Start of Records shown

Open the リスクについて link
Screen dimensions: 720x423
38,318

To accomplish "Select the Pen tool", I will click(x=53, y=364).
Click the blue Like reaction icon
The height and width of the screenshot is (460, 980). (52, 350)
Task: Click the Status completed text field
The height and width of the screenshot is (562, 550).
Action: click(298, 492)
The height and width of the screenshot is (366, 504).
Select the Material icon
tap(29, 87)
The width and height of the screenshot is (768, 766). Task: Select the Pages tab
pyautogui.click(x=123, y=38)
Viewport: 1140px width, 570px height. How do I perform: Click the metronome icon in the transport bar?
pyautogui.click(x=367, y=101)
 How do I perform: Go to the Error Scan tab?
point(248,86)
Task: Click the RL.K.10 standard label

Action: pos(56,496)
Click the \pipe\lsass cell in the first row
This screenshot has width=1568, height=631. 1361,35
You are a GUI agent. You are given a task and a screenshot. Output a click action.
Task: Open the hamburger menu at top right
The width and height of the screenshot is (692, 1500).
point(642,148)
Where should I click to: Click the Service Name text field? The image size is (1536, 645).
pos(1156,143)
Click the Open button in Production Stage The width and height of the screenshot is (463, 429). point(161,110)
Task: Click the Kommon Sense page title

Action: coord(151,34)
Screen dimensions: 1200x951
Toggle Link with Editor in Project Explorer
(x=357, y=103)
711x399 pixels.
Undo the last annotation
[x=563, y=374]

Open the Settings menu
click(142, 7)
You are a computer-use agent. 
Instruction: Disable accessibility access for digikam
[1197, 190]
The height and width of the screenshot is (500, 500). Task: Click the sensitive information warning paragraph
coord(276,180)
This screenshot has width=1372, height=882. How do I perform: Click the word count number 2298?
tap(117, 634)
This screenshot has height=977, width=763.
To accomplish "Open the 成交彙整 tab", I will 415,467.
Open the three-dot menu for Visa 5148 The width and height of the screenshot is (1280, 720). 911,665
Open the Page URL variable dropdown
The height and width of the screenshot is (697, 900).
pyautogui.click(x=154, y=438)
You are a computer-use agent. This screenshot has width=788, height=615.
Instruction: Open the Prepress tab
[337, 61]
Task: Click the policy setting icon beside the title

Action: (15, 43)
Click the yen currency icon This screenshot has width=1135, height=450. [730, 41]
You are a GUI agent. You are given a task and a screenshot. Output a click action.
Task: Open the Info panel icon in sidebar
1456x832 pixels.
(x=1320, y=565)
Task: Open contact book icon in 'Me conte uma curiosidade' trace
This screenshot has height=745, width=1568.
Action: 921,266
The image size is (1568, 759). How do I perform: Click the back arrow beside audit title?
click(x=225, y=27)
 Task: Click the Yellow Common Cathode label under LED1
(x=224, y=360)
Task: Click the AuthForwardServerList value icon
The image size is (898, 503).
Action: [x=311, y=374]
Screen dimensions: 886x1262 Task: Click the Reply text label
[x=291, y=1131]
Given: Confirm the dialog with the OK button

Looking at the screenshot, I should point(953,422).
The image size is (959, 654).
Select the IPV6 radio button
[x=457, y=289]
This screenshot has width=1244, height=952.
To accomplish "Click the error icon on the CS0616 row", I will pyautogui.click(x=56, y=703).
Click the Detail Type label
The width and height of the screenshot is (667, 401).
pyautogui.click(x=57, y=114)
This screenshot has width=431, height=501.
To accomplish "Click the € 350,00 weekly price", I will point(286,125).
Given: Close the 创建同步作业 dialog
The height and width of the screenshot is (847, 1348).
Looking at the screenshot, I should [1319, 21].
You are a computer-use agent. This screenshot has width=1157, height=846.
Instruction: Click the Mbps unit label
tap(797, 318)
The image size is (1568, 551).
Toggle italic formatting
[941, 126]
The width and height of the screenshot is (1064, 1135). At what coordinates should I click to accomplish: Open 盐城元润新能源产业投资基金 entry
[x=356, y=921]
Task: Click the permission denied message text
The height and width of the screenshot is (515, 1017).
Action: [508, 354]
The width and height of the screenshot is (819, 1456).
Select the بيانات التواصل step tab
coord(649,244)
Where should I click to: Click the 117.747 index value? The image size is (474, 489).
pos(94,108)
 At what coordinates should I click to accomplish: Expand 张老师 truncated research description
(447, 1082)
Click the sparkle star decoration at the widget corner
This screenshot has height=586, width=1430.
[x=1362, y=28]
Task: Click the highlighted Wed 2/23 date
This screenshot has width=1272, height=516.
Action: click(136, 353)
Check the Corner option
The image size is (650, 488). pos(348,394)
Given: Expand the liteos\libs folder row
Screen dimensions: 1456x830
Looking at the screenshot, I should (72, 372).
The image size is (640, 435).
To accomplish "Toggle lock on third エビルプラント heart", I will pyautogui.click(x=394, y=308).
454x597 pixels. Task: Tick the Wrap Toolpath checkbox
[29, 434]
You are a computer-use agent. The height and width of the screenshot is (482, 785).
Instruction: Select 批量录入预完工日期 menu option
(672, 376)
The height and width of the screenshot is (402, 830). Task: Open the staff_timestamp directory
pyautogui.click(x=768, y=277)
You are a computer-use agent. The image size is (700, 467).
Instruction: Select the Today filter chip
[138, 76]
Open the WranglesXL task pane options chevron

End of Records shown

● **What you have to do**:
Reproduce the records above in their entirety, unchanged.

● **Final answer**:
Open the リスクについて link
Screen dimensions: 720x423
38,318

To accomplish "Select the Pen tool", I will click(x=53, y=364).
Click the blue Like reaction icon
The height and width of the screenshot is (460, 980). (52, 350)
Task: Click the Status completed text field
The height and width of the screenshot is (562, 550).
Action: click(298, 492)
The height and width of the screenshot is (366, 504).
Select the Material icon
tap(29, 87)
The width and height of the screenshot is (768, 766). Task: Select the Pages tab
pyautogui.click(x=123, y=38)
Viewport: 1140px width, 570px height. How do I perform: Click the metronome icon in the transport bar?
pyautogui.click(x=367, y=101)
 How do I perform: Go to the Error Scan tab?
point(248,86)
Task: Click the RL.K.10 standard label

Action: pos(56,496)
Click the \pipe\lsass cell in the first row
This screenshot has width=1568, height=631. 1361,35
You are a GUI agent. You are given a task and a screenshot. Output a click action.
Task: Open the hamburger menu at top right
The width and height of the screenshot is (692, 1500).
point(642,148)
Where should I click to: Click the Service Name text field? The image size is (1536, 645).
pos(1156,143)
Click the Open button in Production Stage The width and height of the screenshot is (463, 429). point(161,110)
Task: Click the Kommon Sense page title

Action: coord(151,34)
Screen dimensions: 1200x951
Toggle Link with Editor in Project Explorer
(x=357, y=103)
711x399 pixels.
Undo the last annotation
[x=563, y=374]

Open the Settings menu
click(142, 7)
You are a computer-use agent. 
Instruction: Disable accessibility access for digikam
[1197, 190]
The height and width of the screenshot is (500, 500). Task: Click the sensitive information warning paragraph
coord(276,180)
This screenshot has width=1372, height=882. How do I perform: Click the word count number 2298?
tap(117, 634)
This screenshot has height=977, width=763.
To accomplish "Open the 成交彙整 tab", I will 415,467.
Open the three-dot menu for Visa 5148 The width and height of the screenshot is (1280, 720). 911,665
Open the Page URL variable dropdown
The height and width of the screenshot is (697, 900).
pyautogui.click(x=154, y=438)
You are a computer-use agent. This screenshot has width=788, height=615.
Instruction: Open the Prepress tab
[337, 61]
Task: Click the policy setting icon beside the title

Action: (15, 43)
Click the yen currency icon This screenshot has width=1135, height=450. [730, 41]
You are a GUI agent. You are given a task and a screenshot. Output a click action.
Task: Open the Info panel icon in sidebar
1456x832 pixels.
(x=1320, y=565)
Task: Open contact book icon in 'Me conte uma curiosidade' trace
This screenshot has height=745, width=1568.
Action: 921,266
The image size is (1568, 759). How do I perform: Click the back arrow beside audit title?
click(x=225, y=27)
 Task: Click the Yellow Common Cathode label under LED1
(x=224, y=360)
Task: Click the AuthForwardServerList value icon
The image size is (898, 503).
Action: [x=311, y=374]
Screen dimensions: 886x1262 Task: Click the Reply text label
[x=291, y=1131]
Given: Confirm the dialog with the OK button

Looking at the screenshot, I should point(953,422).
The image size is (959, 654).
Select the IPV6 radio button
[x=457, y=289]
This screenshot has width=1244, height=952.
To accomplish "Click the error icon on the CS0616 row", I will pyautogui.click(x=56, y=703).
Click the Detail Type label
The width and height of the screenshot is (667, 401).
pyautogui.click(x=57, y=114)
This screenshot has width=431, height=501.
To accomplish "Click the € 350,00 weekly price", I will point(286,125).
Given: Close the 创建同步作业 dialog
The height and width of the screenshot is (847, 1348).
Looking at the screenshot, I should [1319, 21].
You are a computer-use agent. This screenshot has width=1157, height=846.
Instruction: Click the Mbps unit label
tap(797, 318)
The image size is (1568, 551).
Toggle italic formatting
[941, 126]
The width and height of the screenshot is (1064, 1135). At what coordinates should I click to accomplish: Open 盐城元润新能源产业投资基金 entry
[x=356, y=921]
Task: Click the permission denied message text
The height and width of the screenshot is (515, 1017).
Action: [508, 354]
The width and height of the screenshot is (819, 1456).
Select the بيانات التواصل step tab
coord(649,244)
Where should I click to: Click the 117.747 index value? The image size is (474, 489).
pos(94,108)
 At what coordinates should I click to accomplish: Expand 张老师 truncated research description
(447, 1082)
Click the sparkle star decoration at the widget corner
This screenshot has height=586, width=1430.
[x=1362, y=28]
Task: Click the highlighted Wed 2/23 date
This screenshot has width=1272, height=516.
Action: click(136, 353)
Check the Corner option
The image size is (650, 488). pos(348,394)
Given: Expand the liteos\libs folder row
Screen dimensions: 1456x830
Looking at the screenshot, I should (72, 372).
The image size is (640, 435).
To accomplish "Toggle lock on third エビルプラント heart", I will pyautogui.click(x=394, y=308).
454x597 pixels. Task: Tick the Wrap Toolpath checkbox
[29, 434]
You are a computer-use agent. The height and width of the screenshot is (482, 785).
Instruction: Select 批量录入预完工日期 menu option
(672, 376)
The height and width of the screenshot is (402, 830). Task: Open the staff_timestamp directory
pyautogui.click(x=768, y=277)
You are a computer-use agent. The image size is (700, 467).
Instruction: Select the Today filter chip
[138, 76]
Open the WranglesXL task pane options chevron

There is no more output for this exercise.